That is why the company has been dismissive of the console lately

Apr 1, 2013 06:59 GMT  ·  By

Back in mid-March, NVIDIA said it had deliberately refused a deal with Sony for supplying the PlayStation 4 with GPUs. Now, however, AMD says that's not how things really happened.

People may or may not have heard how dismissive (at best) NVIDIA has been about Sony's latest gaming console.

In a nutshell, the Santa Clara, California-based company has been saying that the PS4 has weak specifications, with a low-end CPU (central processing unit) and low- to mid-range GPU (graphics processing unit).

To elaborate, NVIDIA says the SoC (system-on-chip) at the heart of the PS4, with its eight "Jaguar" CPU cores, a GCN GPU (Graphics CoreNext) and 8 GB of GDDR5 VRAM, is a low- to mid-range platform.

Toni Tamasi, senior vice president of content and technology at NVIDIA, is the one that said these things during an interview with TechRadar.

He also spoke to GameSpot in the past. "[NVIDIA] came to the conclusion [that it] didn’t want to do the business at the price those guys were willing to pay," he said.

Neal Robison, director of ISV relations at AMD, had some dismissive comments of his own, only that they were aimed at NVIDIA, not the PS4.

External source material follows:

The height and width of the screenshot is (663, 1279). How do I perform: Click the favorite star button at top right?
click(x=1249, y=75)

"It's not just about an x86 solution, but it's about that Jaguar APU where it's a combination of the graphics and CPU together and being able to create something that's greater than just putting an x86 PC-like architecture together," Robison explained.

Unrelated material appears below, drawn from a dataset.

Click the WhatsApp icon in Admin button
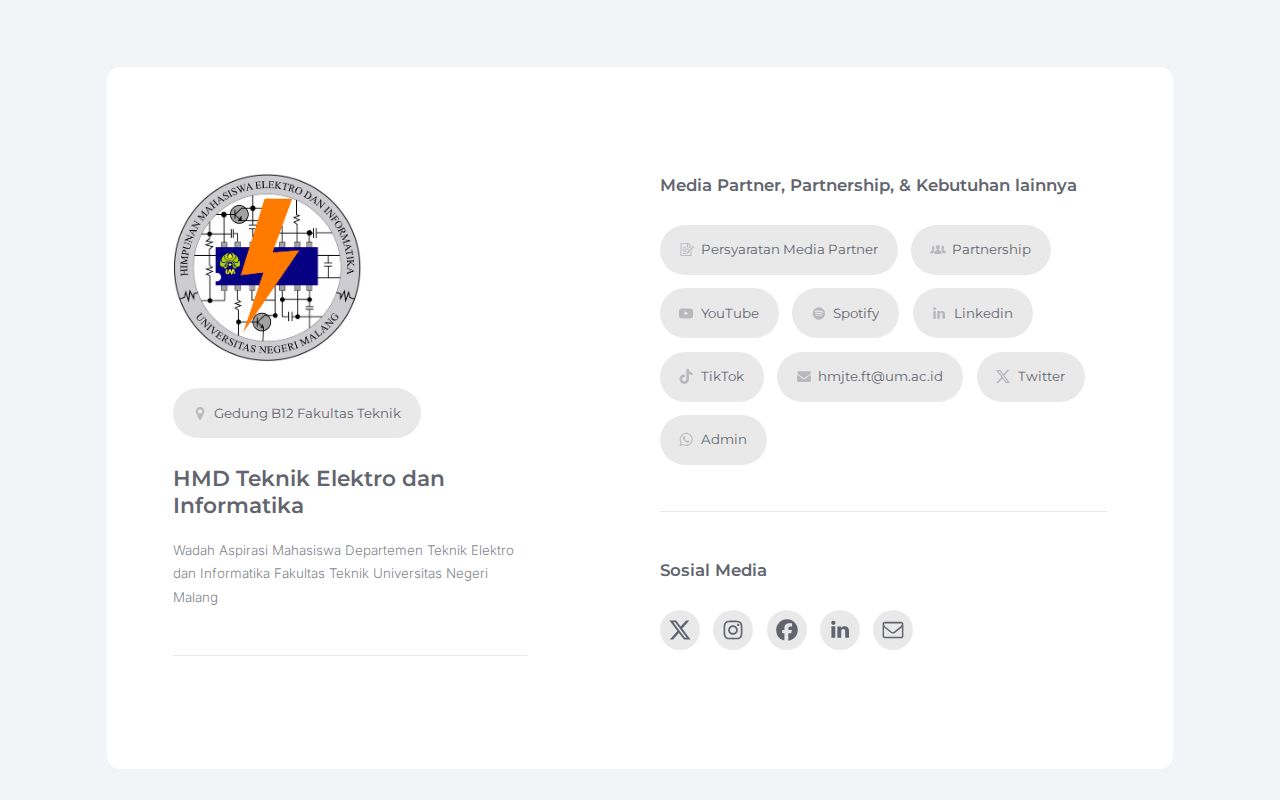Viewport: 1280px width, 800px height. pyautogui.click(x=686, y=440)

In response to NVIDIA's Tony Tamasi saying that the specs of the PS4 are still outdated, Robinson said that "Well, of course they're going to do that. They're a little bitter."

That is to say, NVIDIA supposedly regrets not getting its way, or at least refusing to sign the deal that Sony offered in the first place.

We suspect this back-and-forth will continue for as long as the PS4 stays on the market, or at least the first year and a half.